“It’s probably sarcasm, but thanks.”

  “So then.” I put my glass on the table. “When did you plan all this? Naturally, it must have been after I proposed the game, but it couldn’t have been right then.”

  “It wasn’t spontaneous or anything.” She took the wine bottle in hand and tried to fill my glass.

  “Hey, pouring wine is the man’s job.” I took it over and did it myself.

  “Your game was a hint. ‘He thinks I’m Juri. He wants to act like he kidnapped her.’ I wondered if I could use that somehow. I believed I could. So for the time being I went along with it.”

  “And as you heard my plan, that conviction deepened?”

  “I was convinced,” Chiharu replied with a grin, “when Papa praised me.”

  “Praised you?”

  “Right after hearing about the game from you, I decided to go ahead and call Papa. Also, Juri was on my mind.”

  “So you were in touch with him from when the game started. Well, why wouldn’t you be. Mr. Katsuragi must have been rattled. I mean, his daughter had been murdered, and the killer was his daughter. He couldn’t go to the police.”

  “For his part, Papa was trying to figure out if there was a way to cover it up. That’s when I called. He seems to have been worried that I’d committed suicide. He sounded relieved to hear my voice. He didn’t scold me about killing Juri. He told me to count on him to do something about it and to hurry up and come home. So I told him about you and your game.”

  “And he praised you.”

  “About intuiting that I could use your plan. According to Papa, it’s having the intuition and decisiveness at clutch moments that divides the winners from the losers.”

  Thinking it was something Katsutoshi Katsuragi would say, I nodded. “And what instructions did Mr. Katsuragi give you?”

  “First he told me to do as you say. Then he told me to report what that was in detail to him. Once the course of action was decided, he’d contact me.”

  “Contact you? How?”

  “He’d call me on my cellphone,” she said as though it were nothing.

  “Cellphone? But didn’t you not have one?”

  “I did. You think I’d ever forget something so important?” Chiharu laughed heartily, mockingly at me. “But I kept it turned off while I was with you.”

  “I got played.” I shook my head. “He gave you a whole bunch of instructions through that cellphone then. Going to Yokosuka, too? You don’t have a friend called Yuki. Am I right?”

  “I did. We were friends in middle school. Haven’t seen her at all lately.”

  “You wanted me to go to Yokosuka because you planned on burying Juri’s remains on a hill there. But making me go wasn’t enough. Thinking ahead, you used all kinds of tricks to make sure I’d leave traces in Yokosuka.”

  “Yes. All kinds.” Chiharu crossed her legs and looked at me with upturned eyes. “Can you guess?”

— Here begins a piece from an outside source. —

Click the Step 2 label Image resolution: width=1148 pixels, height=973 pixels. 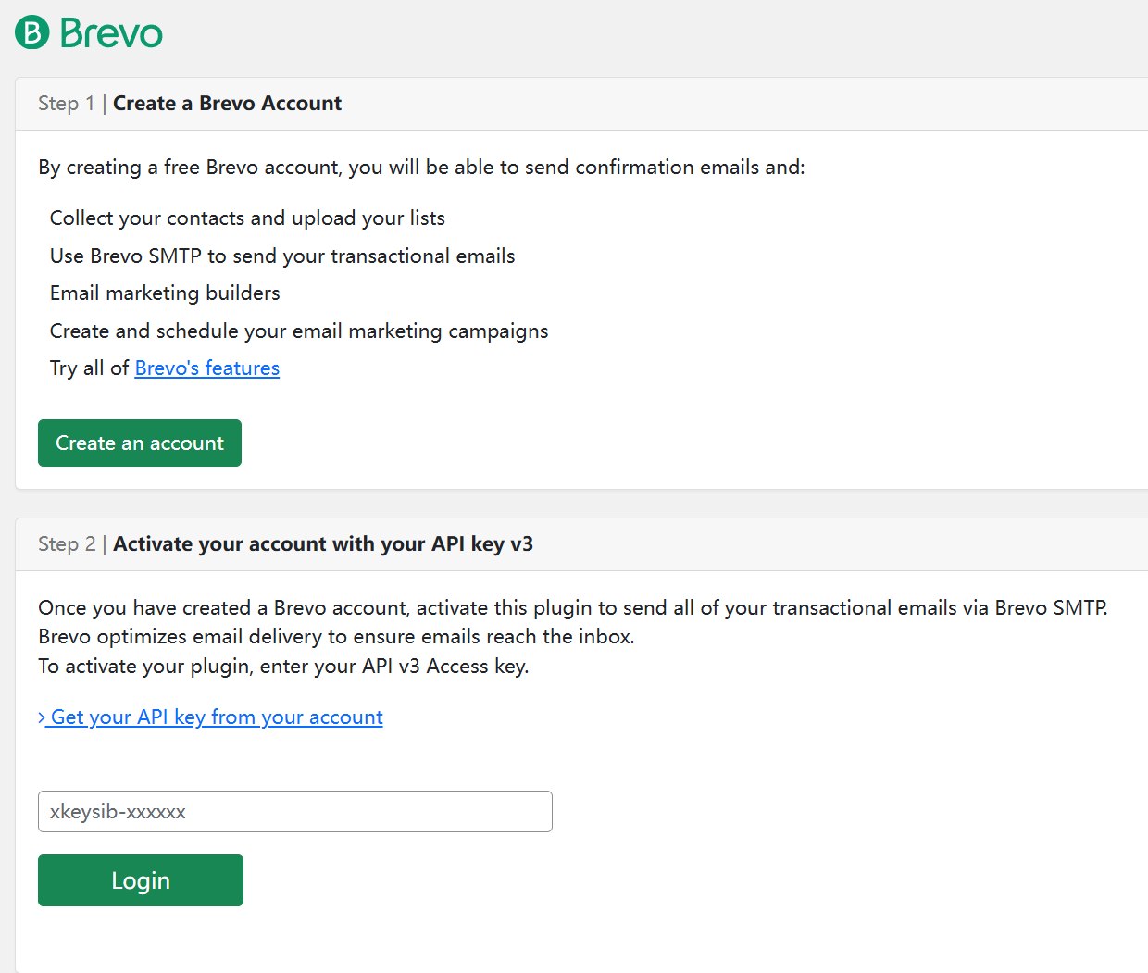click(x=67, y=544)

  “While I was waiting for you, I was at the restaurant. Someone played a prank on my car while it was in the parking lot. The staff might remember my face. That it was an unusual car like the MR-S probably also left an impression. If the police went asking around with my photo, the staff would provide testimony. Was that prank the work of Mr. Katsuragi?”

  “The one who did that was Mama.”

  “Your mama? I see, so you had one more accomplice.”

  “There are other traces of you, too.”

  “I know. But I don’t get it.” I looked her in the eye and proceeded to gaze at her crossed legs. “To obtain traces of me, you slept with me? Because you wanted my semen and pubic hair…I can’t imagine that your parents pushed you to go that far.”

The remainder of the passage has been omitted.